--- EXTRACTED MATERIAL Enclosed Below ---
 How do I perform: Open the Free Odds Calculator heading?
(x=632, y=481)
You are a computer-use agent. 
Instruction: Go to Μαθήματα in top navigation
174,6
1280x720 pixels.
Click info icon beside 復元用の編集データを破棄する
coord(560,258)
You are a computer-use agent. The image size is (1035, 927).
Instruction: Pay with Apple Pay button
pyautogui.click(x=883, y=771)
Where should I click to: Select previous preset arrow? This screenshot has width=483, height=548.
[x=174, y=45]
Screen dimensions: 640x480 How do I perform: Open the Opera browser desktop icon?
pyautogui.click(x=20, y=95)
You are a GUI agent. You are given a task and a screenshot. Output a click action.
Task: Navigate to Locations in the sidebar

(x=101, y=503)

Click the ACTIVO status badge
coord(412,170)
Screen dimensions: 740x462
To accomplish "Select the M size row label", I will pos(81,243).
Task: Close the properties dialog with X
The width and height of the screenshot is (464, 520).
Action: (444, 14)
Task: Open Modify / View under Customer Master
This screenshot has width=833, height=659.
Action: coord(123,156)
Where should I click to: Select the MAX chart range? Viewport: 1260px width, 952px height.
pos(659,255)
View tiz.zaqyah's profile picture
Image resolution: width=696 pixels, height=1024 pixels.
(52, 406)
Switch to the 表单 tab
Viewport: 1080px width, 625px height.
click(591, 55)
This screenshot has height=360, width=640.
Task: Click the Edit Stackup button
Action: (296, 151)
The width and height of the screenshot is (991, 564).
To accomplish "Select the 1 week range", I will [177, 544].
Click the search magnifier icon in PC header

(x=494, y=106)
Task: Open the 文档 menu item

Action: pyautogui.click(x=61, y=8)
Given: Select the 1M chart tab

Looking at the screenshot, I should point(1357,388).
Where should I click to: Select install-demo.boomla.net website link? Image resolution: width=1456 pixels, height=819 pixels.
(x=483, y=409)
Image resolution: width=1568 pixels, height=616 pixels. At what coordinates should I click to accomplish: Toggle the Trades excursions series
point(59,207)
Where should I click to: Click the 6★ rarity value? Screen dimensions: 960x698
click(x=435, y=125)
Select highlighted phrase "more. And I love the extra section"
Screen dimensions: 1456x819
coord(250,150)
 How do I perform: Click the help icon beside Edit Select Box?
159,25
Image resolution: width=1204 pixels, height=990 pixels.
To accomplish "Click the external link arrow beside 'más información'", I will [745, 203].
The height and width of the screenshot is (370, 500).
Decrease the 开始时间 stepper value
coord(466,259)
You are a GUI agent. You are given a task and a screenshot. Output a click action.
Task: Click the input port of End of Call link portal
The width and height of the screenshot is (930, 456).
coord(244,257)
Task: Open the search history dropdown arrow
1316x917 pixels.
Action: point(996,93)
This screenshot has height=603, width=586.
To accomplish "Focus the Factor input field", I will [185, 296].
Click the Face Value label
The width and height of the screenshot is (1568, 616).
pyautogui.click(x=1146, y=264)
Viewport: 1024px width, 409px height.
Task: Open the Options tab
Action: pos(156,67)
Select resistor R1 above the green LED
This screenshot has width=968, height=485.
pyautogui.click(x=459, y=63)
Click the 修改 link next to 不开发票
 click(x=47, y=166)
--- End of Enclosed EXTRACTED MATERIAL ---
**WORK TASK**
All entries should be given again precisely as they appear above.

**RESULT FOR THIS TASK**
 How do I perform: Open the Free Odds Calculator heading?
(x=632, y=481)
You are a computer-use agent. 
Instruction: Go to Μαθήματα in top navigation
174,6
1280x720 pixels.
Click info icon beside 復元用の編集データを破棄する
coord(560,258)
You are a computer-use agent. The image size is (1035, 927).
Instruction: Pay with Apple Pay button
pyautogui.click(x=883, y=771)
Where should I click to: Select previous preset arrow? This screenshot has width=483, height=548.
[x=174, y=45]
Screen dimensions: 640x480 How do I perform: Open the Opera browser desktop icon?
pyautogui.click(x=20, y=95)
You are a GUI agent. You are given a task and a screenshot. Output a click action.
Task: Navigate to Locations in the sidebar

(x=101, y=503)

Click the ACTIVO status badge
coord(412,170)
Screen dimensions: 740x462
To accomplish "Select the M size row label", I will pos(81,243).
Task: Close the properties dialog with X
The width and height of the screenshot is (464, 520).
Action: (444, 14)
Task: Open Modify / View under Customer Master
This screenshot has width=833, height=659.
Action: coord(123,156)
Where should I click to: Select the MAX chart range? Viewport: 1260px width, 952px height.
pos(659,255)
View tiz.zaqyah's profile picture
Image resolution: width=696 pixels, height=1024 pixels.
(52, 406)
Switch to the 表单 tab
Viewport: 1080px width, 625px height.
click(591, 55)
This screenshot has height=360, width=640.
Task: Click the Edit Stackup button
Action: (296, 151)
The width and height of the screenshot is (991, 564).
To accomplish "Select the 1 week range", I will [177, 544].
Click the search magnifier icon in PC header

(x=494, y=106)
Task: Open the 文档 menu item

Action: pyautogui.click(x=61, y=8)
Given: Select the 1M chart tab

Looking at the screenshot, I should point(1357,388).
Where should I click to: Select install-demo.boomla.net website link? Image resolution: width=1456 pixels, height=819 pixels.
(x=483, y=409)
Image resolution: width=1568 pixels, height=616 pixels. At what coordinates should I click to accomplish: Toggle the Trades excursions series
point(59,207)
Where should I click to: Click the 6★ rarity value? Screen dimensions: 960x698
click(x=435, y=125)
Select highlighted phrase "more. And I love the extra section"
Screen dimensions: 1456x819
coord(250,150)
 How do I perform: Click the help icon beside Edit Select Box?
159,25
Image resolution: width=1204 pixels, height=990 pixels.
To accomplish "Click the external link arrow beside 'más información'", I will [745, 203].
The height and width of the screenshot is (370, 500).
Decrease the 开始时间 stepper value
coord(466,259)
You are a GUI agent. You are given a task and a screenshot. Output a click action.
Task: Click the input port of End of Call link portal
The width and height of the screenshot is (930, 456).
coord(244,257)
Task: Open the search history dropdown arrow
1316x917 pixels.
Action: point(996,93)
This screenshot has height=603, width=586.
To accomplish "Focus the Factor input field", I will [185, 296].
Click the Face Value label
The width and height of the screenshot is (1568, 616).
pyautogui.click(x=1146, y=264)
Viewport: 1024px width, 409px height.
Task: Open the Options tab
Action: pos(156,67)
Select resistor R1 above the green LED
This screenshot has width=968, height=485.
pyautogui.click(x=459, y=63)
Click the 修改 link next to 不开发票
 click(x=47, y=166)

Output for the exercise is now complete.